Di Balik “Romantika”, Ada Realita yang Kelam
Pernikahan anak bukan cerita baru di Indonesia. Namun, sayangnya fenomena ini tampil dalam bingkai “kisah cinta lucu-lucuan” dan ‘perayaan’ secara masif di ruang digital. Di balik layar ponsel, masyarakat seakan lupa bahwa ini bukan sinetron remaja. Mereka adalah anak-anak, punya hak bermain, belajar, dan berkembang. Semua itu justru harus terhenti oleh konstruksi sosial bernama “pernikahan dini”.
Data Badan Pusat Statistik (BPS) mencatat bahwa pada 2024, sebanyak 5,90 persen perempuan Indonesia usia 20–24 tahun menikah sebelum usia 18 tahun. Yang ironis, justru semakin sulit memberantas tren ini ketika publik mulai menormalisasi, bahkan mengagumi praktiknya.

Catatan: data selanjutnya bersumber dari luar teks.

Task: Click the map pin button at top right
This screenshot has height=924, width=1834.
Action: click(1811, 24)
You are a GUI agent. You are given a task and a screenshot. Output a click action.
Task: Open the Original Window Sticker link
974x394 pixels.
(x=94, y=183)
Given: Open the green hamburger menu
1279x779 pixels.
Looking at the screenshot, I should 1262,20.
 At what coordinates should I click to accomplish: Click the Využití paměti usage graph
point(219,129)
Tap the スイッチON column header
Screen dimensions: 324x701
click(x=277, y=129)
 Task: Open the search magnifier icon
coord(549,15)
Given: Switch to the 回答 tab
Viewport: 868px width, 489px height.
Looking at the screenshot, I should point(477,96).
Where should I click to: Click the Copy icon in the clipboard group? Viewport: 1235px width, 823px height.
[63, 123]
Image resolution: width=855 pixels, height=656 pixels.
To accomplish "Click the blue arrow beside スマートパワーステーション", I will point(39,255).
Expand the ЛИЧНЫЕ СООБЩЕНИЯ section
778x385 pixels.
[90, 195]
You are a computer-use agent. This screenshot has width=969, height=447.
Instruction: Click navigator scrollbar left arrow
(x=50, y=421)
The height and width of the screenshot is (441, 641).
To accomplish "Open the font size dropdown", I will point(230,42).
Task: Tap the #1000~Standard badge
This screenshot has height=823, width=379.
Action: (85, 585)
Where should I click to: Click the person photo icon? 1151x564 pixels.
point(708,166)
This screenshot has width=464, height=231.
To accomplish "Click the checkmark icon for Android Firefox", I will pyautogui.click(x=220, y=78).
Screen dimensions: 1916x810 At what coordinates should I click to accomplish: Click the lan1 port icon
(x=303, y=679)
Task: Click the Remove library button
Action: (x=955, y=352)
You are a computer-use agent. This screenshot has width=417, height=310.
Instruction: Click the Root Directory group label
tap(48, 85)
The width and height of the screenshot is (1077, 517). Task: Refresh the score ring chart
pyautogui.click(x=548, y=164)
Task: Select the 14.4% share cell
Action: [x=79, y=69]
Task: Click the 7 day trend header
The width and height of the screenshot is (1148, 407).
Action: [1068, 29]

Ruang digital hari ini bukan hanya tempat berbagi informasi, tetapi juga arena pembentukan opini publik secara instan. Mengemas pernikahan anak dengan gaya sinematik, dengan menyisipkan musik romantis, lalu jutaan orang menyukainya. Pesan yang sampai bukan tentang bahayanya praktik pernikahan anak, tetapi tentang betapa lucunya mereka.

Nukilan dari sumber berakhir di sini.